**WHAT YOU WILL DO**
Begin at the line containing "You are a GUI" in the data below and go on through the line containing "Task: Open the 3DMark benchmarks gauge icon", repeating each line exactly; include both ends and no other line.

**DATA TO USE**
────

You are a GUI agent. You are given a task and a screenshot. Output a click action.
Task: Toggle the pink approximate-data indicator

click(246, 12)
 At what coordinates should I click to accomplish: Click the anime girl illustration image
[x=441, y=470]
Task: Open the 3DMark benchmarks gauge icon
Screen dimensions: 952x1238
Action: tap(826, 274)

────

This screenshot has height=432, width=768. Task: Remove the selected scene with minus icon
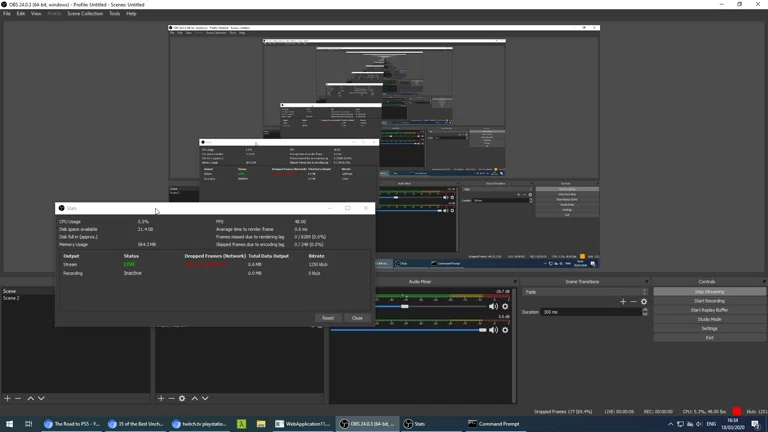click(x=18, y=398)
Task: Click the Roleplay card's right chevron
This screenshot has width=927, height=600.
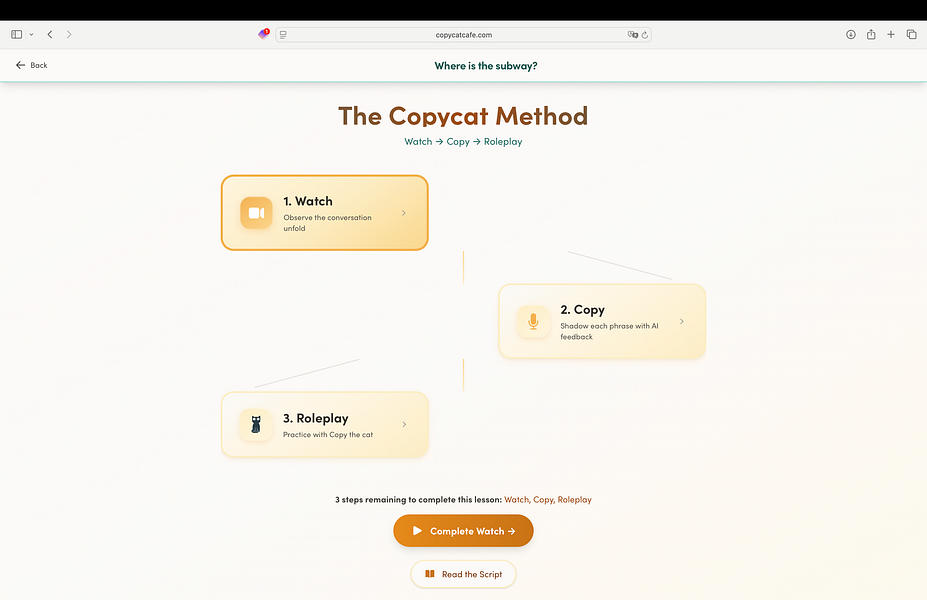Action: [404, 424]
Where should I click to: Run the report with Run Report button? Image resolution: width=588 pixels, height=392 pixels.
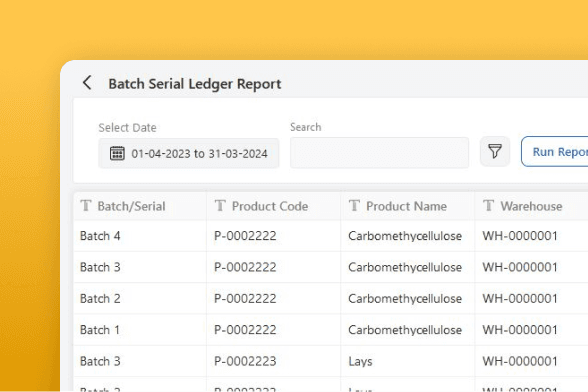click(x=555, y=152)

────

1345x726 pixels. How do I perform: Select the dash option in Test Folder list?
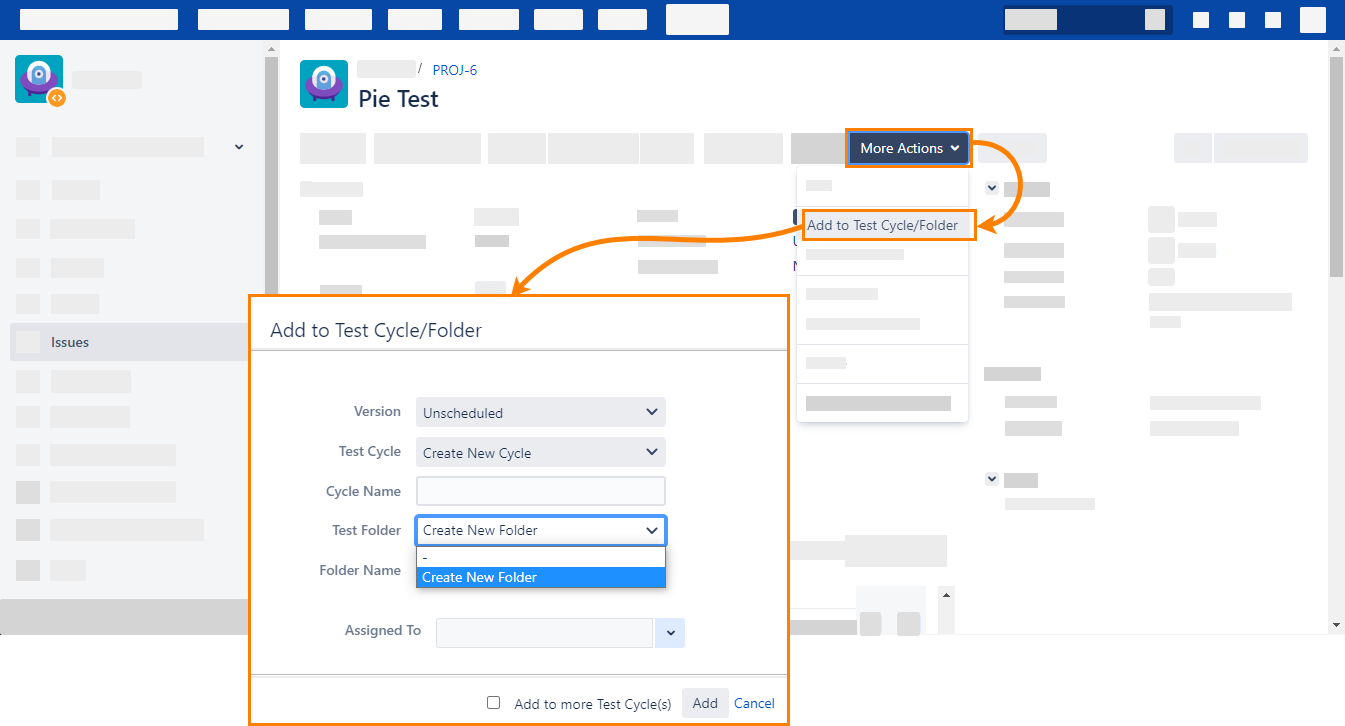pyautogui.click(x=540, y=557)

────

**EXERCISE RESPONSE**
You are a GUI agent. You are given a task and a screenshot. Output a click action.
Task: Toggle the pink approximate-data indicator

click(246, 12)
 At what coordinates should I click to accomplish: Click the anime girl illustration image
[x=441, y=470]
Task: Open the 3DMark benchmarks gauge icon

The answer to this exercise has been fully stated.